We got moved "up" from the third floor (ICU) to the second floor (solid tumor unit), which is the first step toward the hoped-for goal of Vivienne being able to go home for a couple of days before her next chemo.
Vivienne is still having some significant but manageable side effects from chemotherapy: she has oral mucositis (minimally), her tummy hurts and she throws up a lot, her counts are down (but well above the threshhold for neutropenia) and her hemoglobin is down. These are all normal, routine chemo side effects.

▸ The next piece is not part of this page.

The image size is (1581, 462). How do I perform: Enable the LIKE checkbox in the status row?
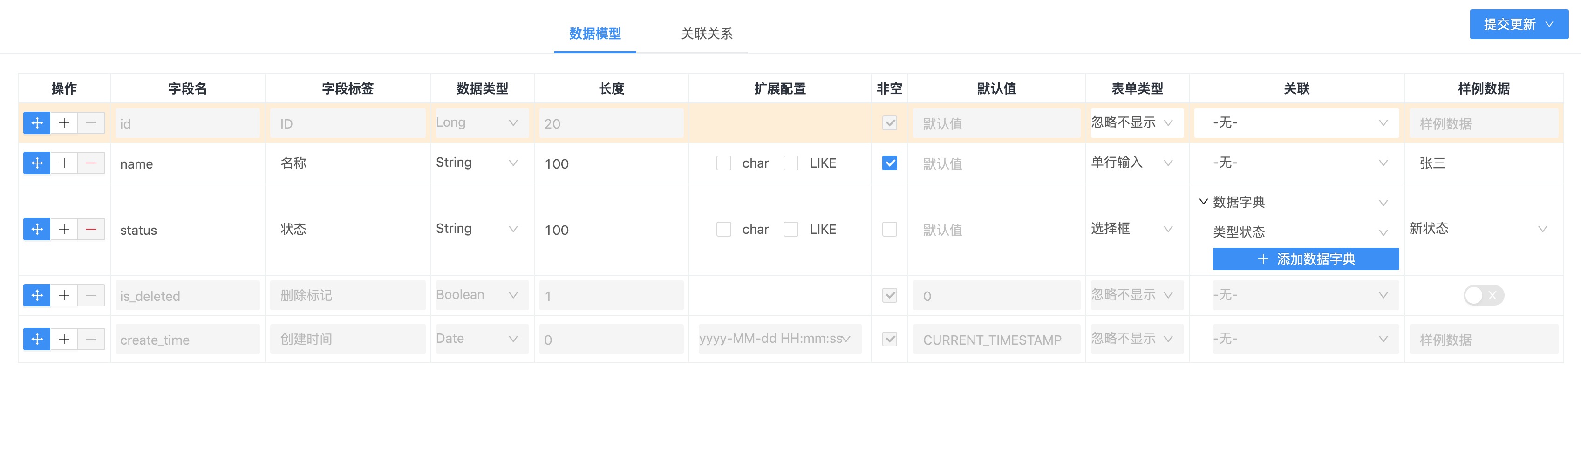coord(791,229)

So here is what we can (and will) do about all of this! We have given morphine to make the sores in her mouth stop hurting. Poor Vivi was crying in her sleep last night, and Mommy (sleeping by her side) barely slept a wink for cuddling and comforting the Sweet One. So, we have some lidocaine mouthrinse we might be able to give her. For her tummy, we have several options: Ativan, which as I keep saying is the only thing that does help, Zofran, Benadryl, and Decadron. We are doing everything we can to keep the nausea to a minimum so Viv can rest comfortably. She will get some blood today, and the last time she got blood she perked up significantly and really felt much better. So that will take care of the hemoglobin with no trouble for Her. Finally, she will get another G-CSF shot (which is given in her Hickman Line), which will stimulate her body to produce more white blood cells and raise her count.
So, while our Queenling doesn't feel all that great today, we are taking really good care of her. She has Mommy and Daddy with her now, and her very favorite nurse today - Mary. Granddad and Uncle George and Uncle Mike will come and see her, too. We have some Sesame Street music videos for her to watch when she wakes up.